• Pixel coordinate grounding data:
++++++
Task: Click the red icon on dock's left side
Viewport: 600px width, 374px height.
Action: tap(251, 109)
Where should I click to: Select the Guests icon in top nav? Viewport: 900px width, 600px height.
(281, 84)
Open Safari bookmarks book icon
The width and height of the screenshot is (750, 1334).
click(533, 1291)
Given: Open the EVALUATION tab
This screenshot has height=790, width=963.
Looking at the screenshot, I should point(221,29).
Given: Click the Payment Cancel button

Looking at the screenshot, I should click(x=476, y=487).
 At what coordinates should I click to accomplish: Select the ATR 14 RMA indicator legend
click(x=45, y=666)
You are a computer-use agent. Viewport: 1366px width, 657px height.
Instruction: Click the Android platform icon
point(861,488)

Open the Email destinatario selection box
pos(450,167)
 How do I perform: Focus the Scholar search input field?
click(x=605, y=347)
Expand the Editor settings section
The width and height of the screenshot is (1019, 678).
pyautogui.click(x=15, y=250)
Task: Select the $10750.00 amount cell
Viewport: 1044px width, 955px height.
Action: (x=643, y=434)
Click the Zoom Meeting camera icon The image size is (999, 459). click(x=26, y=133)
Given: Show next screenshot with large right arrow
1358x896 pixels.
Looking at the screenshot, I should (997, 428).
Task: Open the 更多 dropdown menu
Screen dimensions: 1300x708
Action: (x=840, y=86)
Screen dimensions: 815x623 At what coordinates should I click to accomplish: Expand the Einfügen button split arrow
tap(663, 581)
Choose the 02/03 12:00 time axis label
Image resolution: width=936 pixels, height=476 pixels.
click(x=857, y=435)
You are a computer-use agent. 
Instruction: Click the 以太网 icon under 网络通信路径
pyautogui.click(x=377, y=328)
++++++
• WORK INSTRUCTION: Produce a verbatim copy of the lines from the one holding "Click the Zoom" to the final line of the data, and nothing more.

• YOUR SOLUTION:
Click the Zoom Meeting camera icon The image size is (999, 459). click(x=26, y=133)
Given: Show next screenshot with large right arrow
1358x896 pixels.
Looking at the screenshot, I should (997, 428).
Task: Open the 更多 dropdown menu
Screen dimensions: 1300x708
Action: (x=840, y=86)
Screen dimensions: 815x623 At what coordinates should I click to accomplish: Expand the Einfügen button split arrow
tap(663, 581)
Choose the 02/03 12:00 time axis label
Image resolution: width=936 pixels, height=476 pixels.
click(x=857, y=435)
You are a computer-use agent. 
Instruction: Click the 以太网 icon under 网络通信路径
pyautogui.click(x=377, y=328)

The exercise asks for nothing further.